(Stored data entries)
=====

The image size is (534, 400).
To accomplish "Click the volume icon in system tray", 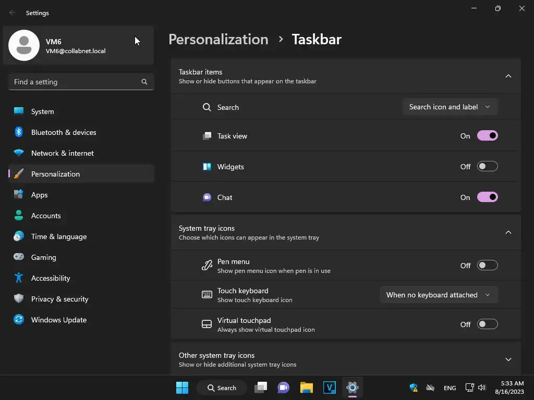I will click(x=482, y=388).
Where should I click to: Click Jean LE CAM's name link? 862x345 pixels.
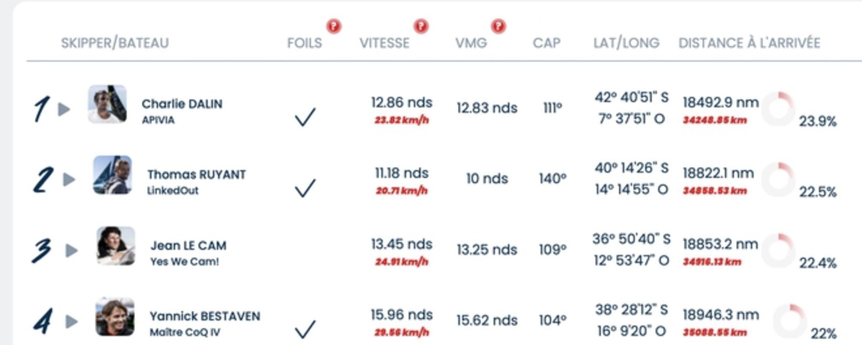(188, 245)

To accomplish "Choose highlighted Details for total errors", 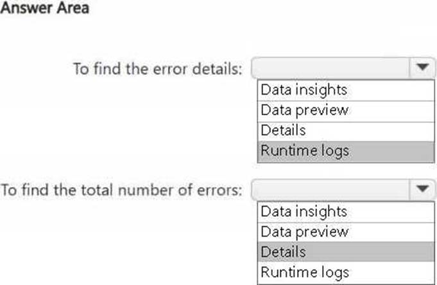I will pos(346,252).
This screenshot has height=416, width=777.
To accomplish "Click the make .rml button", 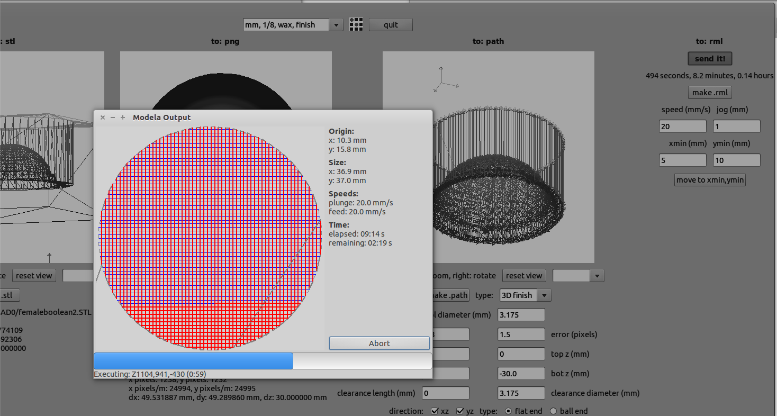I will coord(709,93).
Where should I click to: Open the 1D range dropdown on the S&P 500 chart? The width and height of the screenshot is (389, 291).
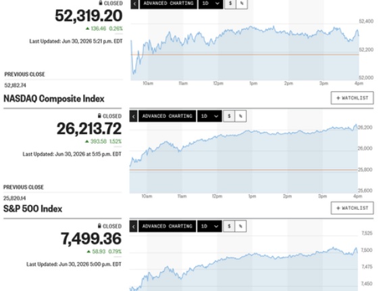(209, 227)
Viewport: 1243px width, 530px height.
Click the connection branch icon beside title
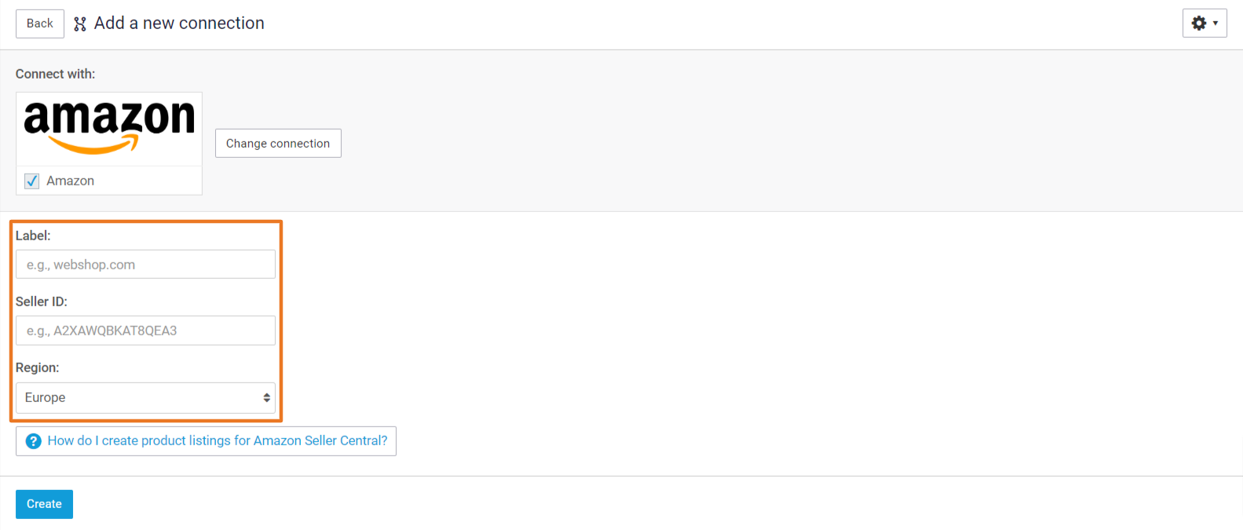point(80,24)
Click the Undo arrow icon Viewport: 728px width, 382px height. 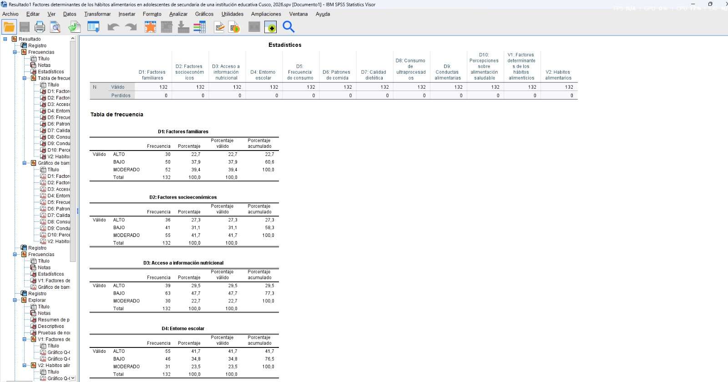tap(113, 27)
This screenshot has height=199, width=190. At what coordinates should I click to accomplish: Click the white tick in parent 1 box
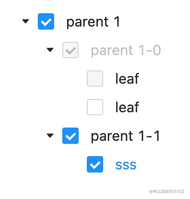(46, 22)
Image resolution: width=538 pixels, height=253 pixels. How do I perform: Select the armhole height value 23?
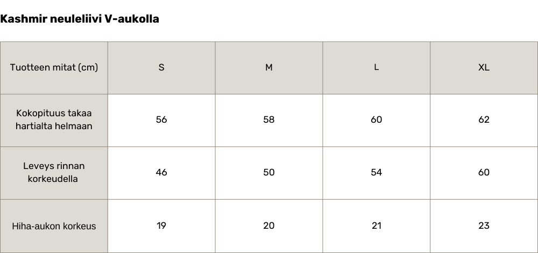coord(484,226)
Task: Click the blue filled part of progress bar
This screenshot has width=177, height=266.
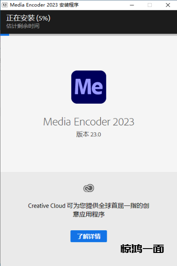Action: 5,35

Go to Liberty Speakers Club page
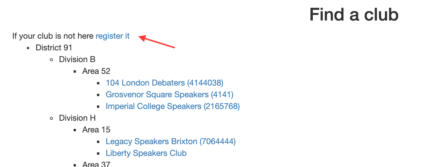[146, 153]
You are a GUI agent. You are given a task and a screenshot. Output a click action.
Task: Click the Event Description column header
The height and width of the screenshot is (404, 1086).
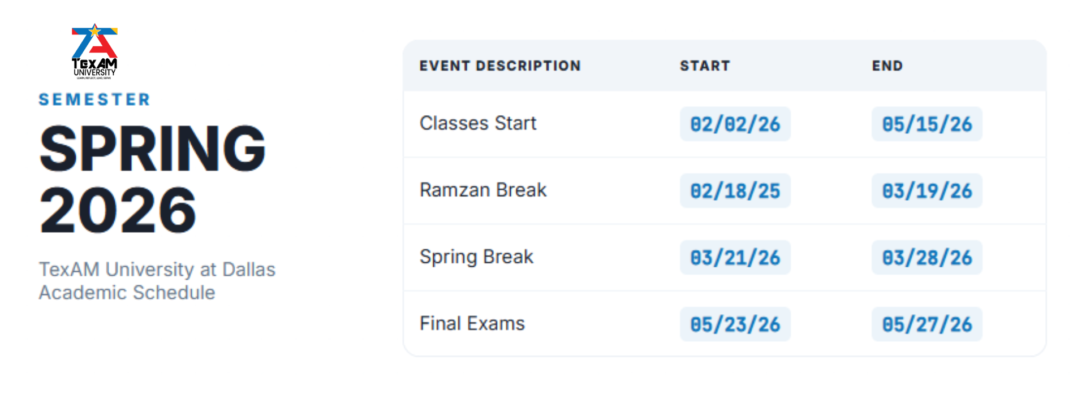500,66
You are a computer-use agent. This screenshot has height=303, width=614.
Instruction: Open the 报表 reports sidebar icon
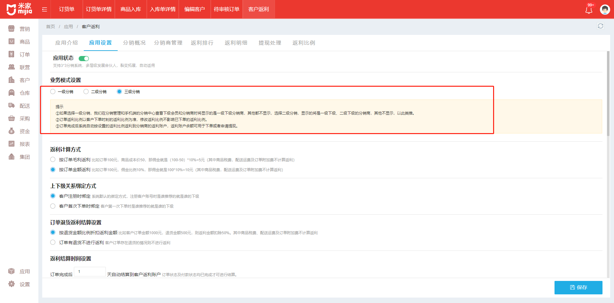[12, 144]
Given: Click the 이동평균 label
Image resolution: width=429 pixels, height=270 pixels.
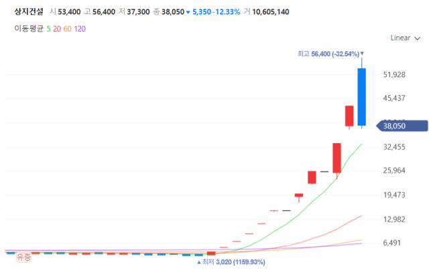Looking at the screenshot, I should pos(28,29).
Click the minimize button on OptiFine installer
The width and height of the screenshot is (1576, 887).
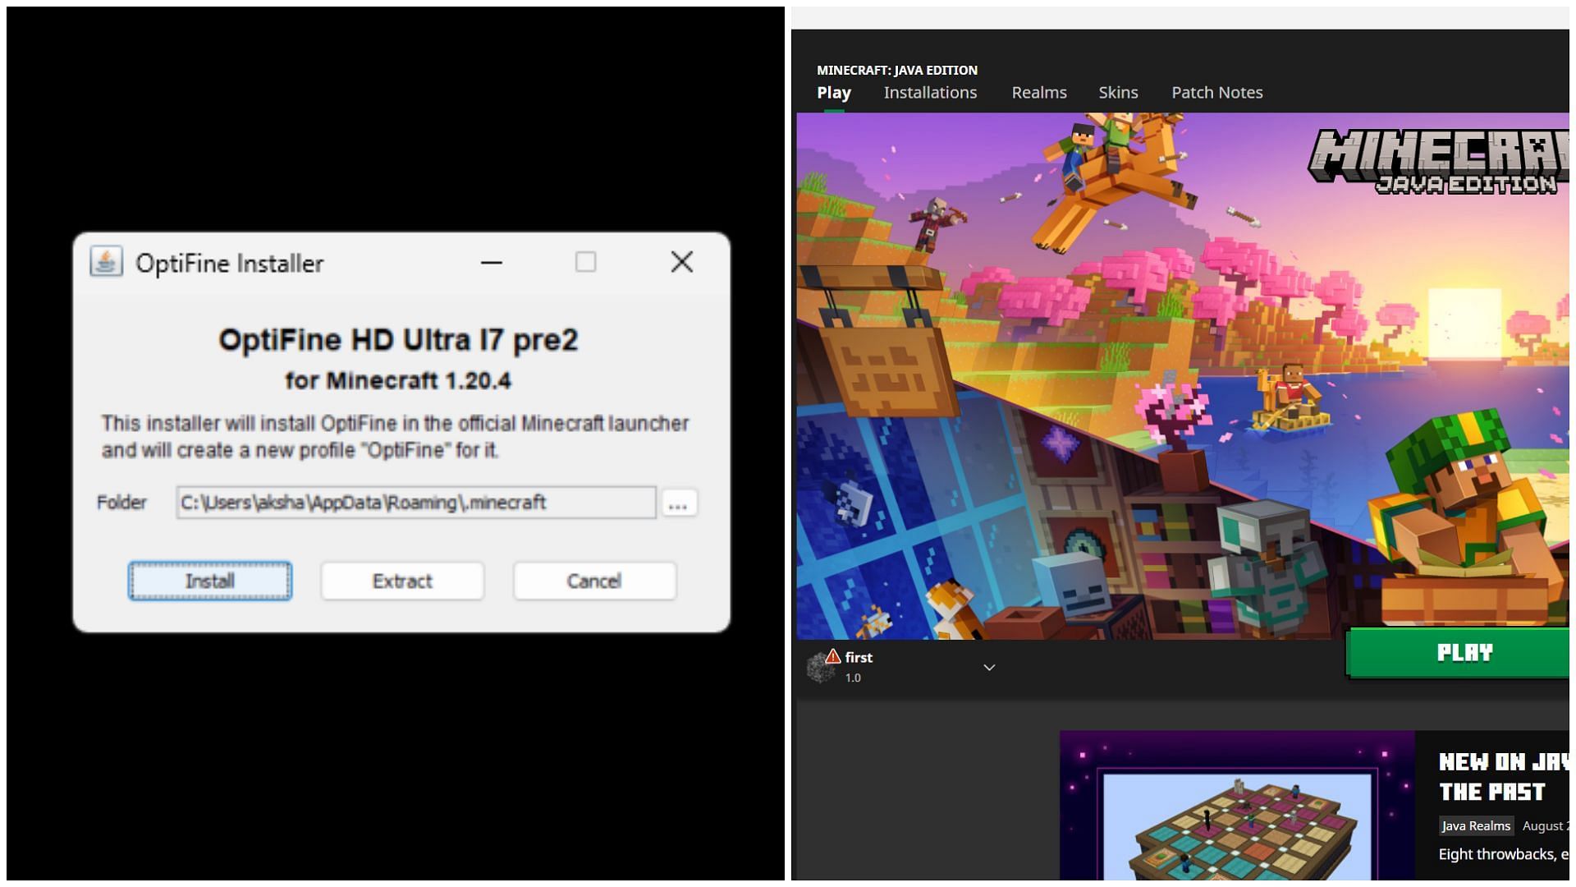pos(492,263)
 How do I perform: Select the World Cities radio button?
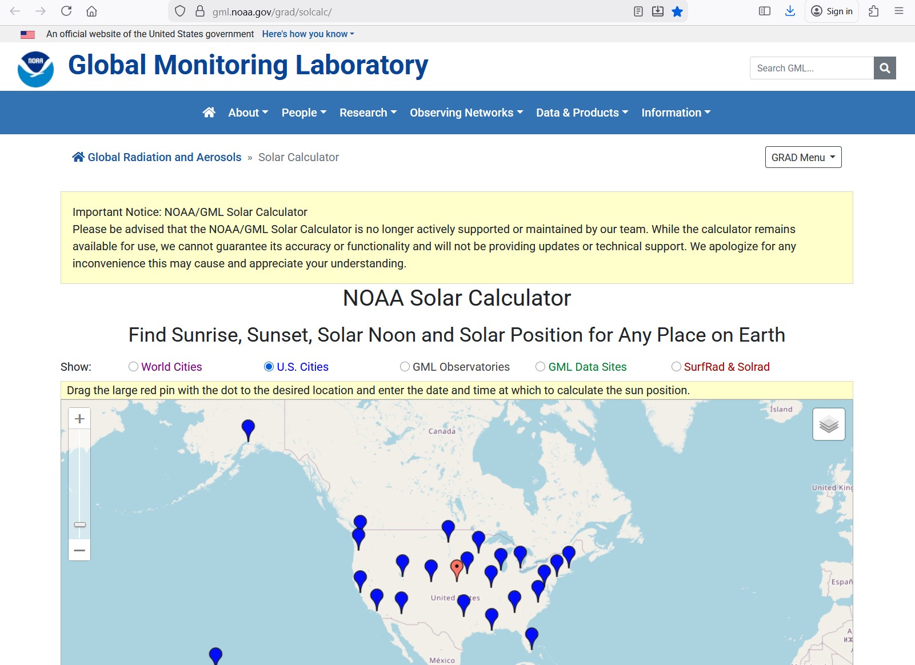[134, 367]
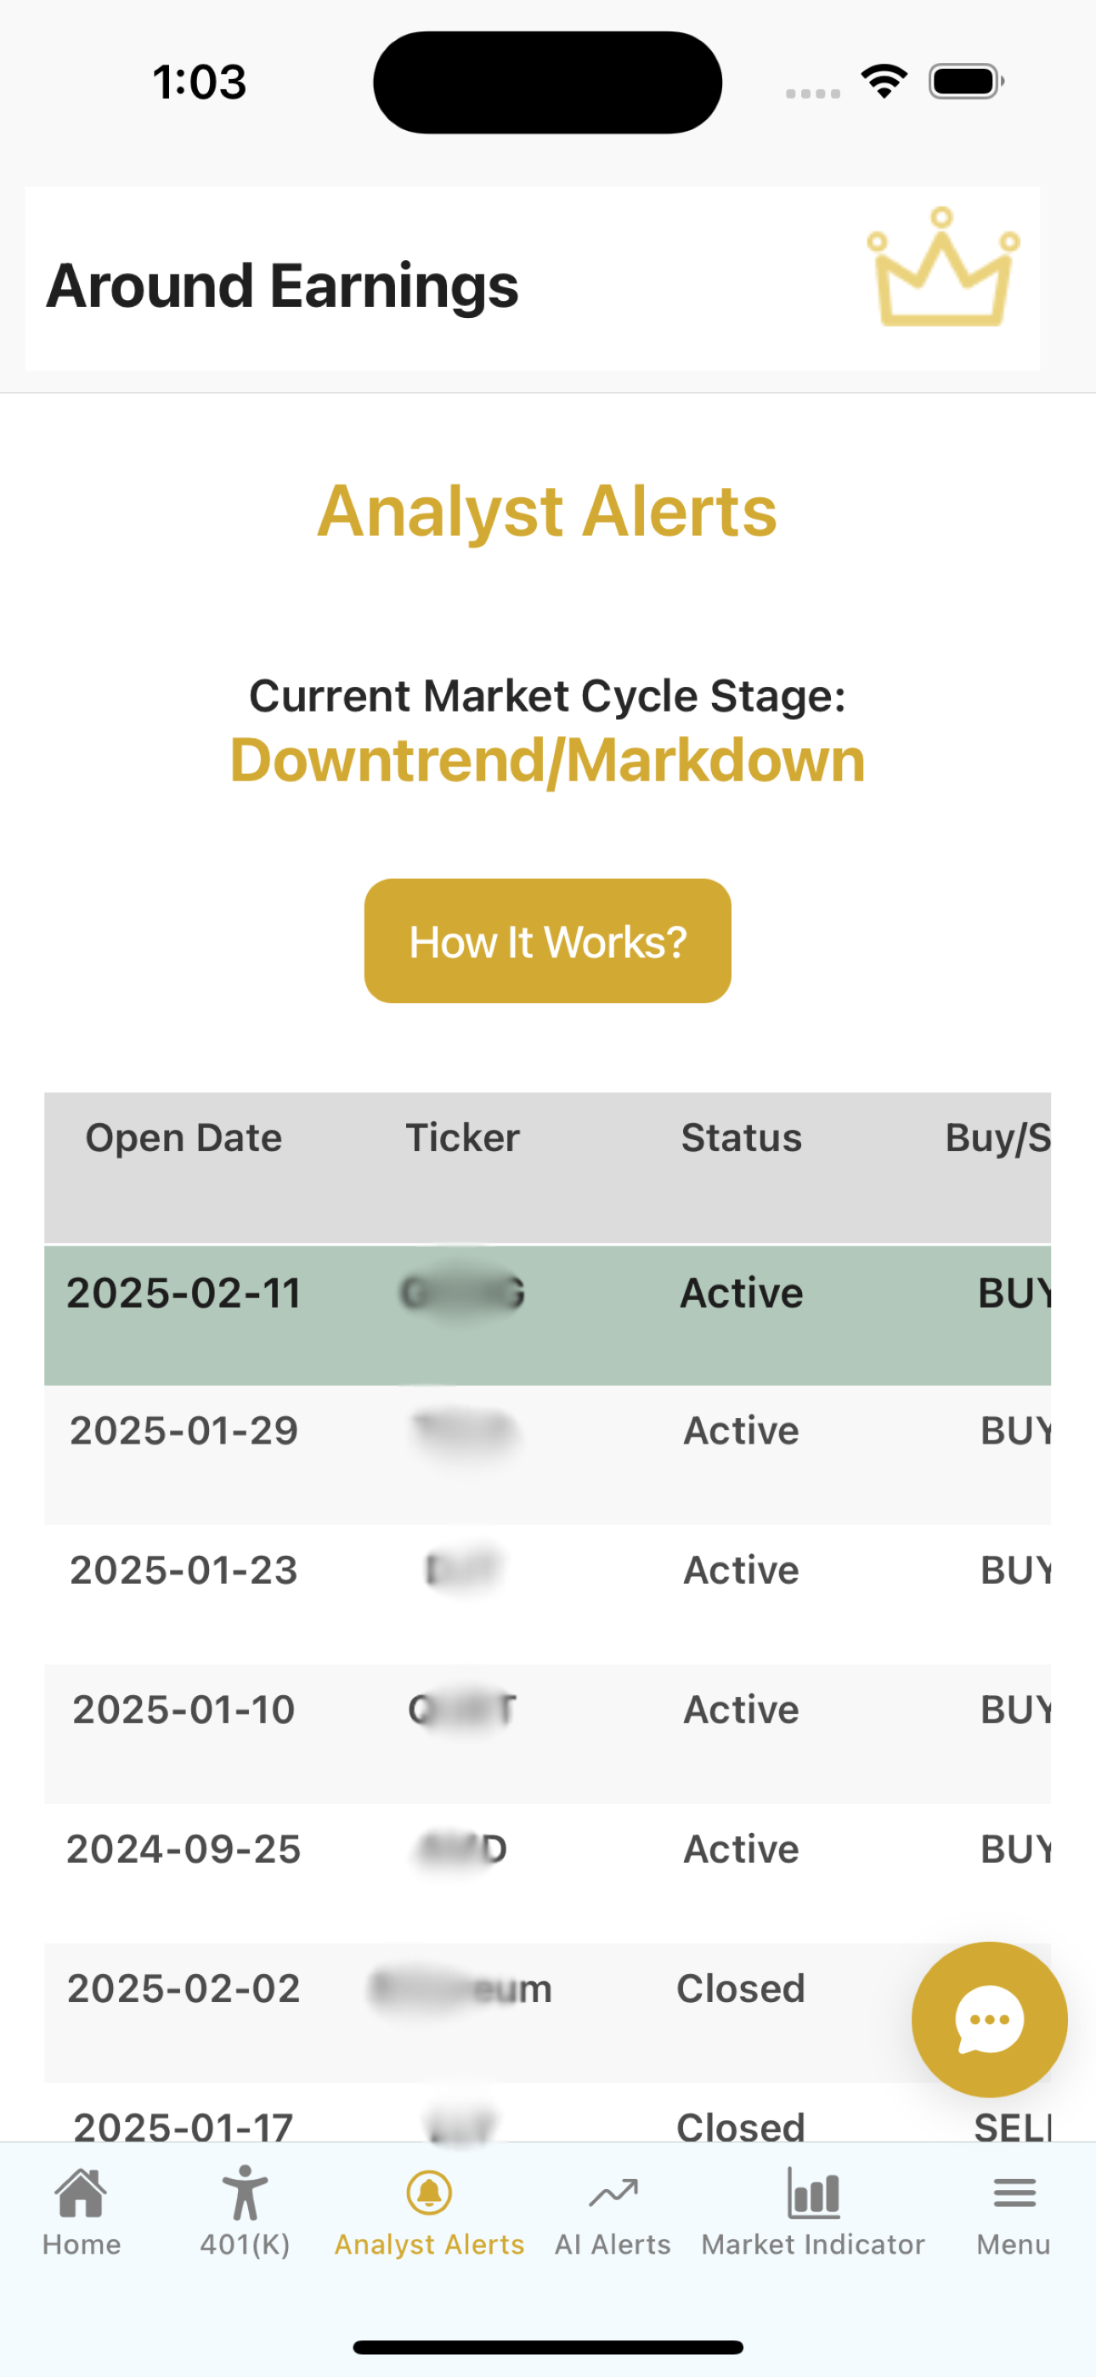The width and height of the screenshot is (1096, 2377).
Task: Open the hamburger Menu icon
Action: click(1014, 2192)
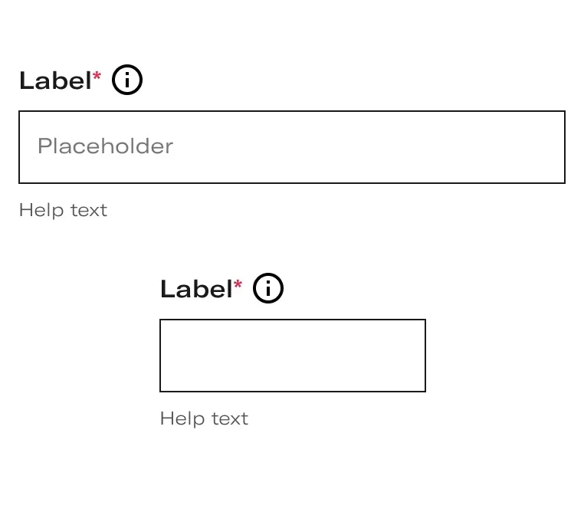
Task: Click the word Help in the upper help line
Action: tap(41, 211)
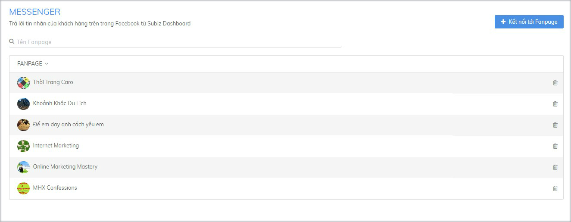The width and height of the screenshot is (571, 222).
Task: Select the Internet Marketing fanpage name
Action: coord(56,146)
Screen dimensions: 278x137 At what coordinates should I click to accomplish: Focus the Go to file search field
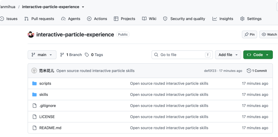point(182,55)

=====

[Task instructions] Of the lines above, copy each that contains "agent".

[Completed exercise]
You are a GUI agent. You are given a task and a screenshot. Output a click action.
You are a computer-use agent. This screenshot has height=303, width=614.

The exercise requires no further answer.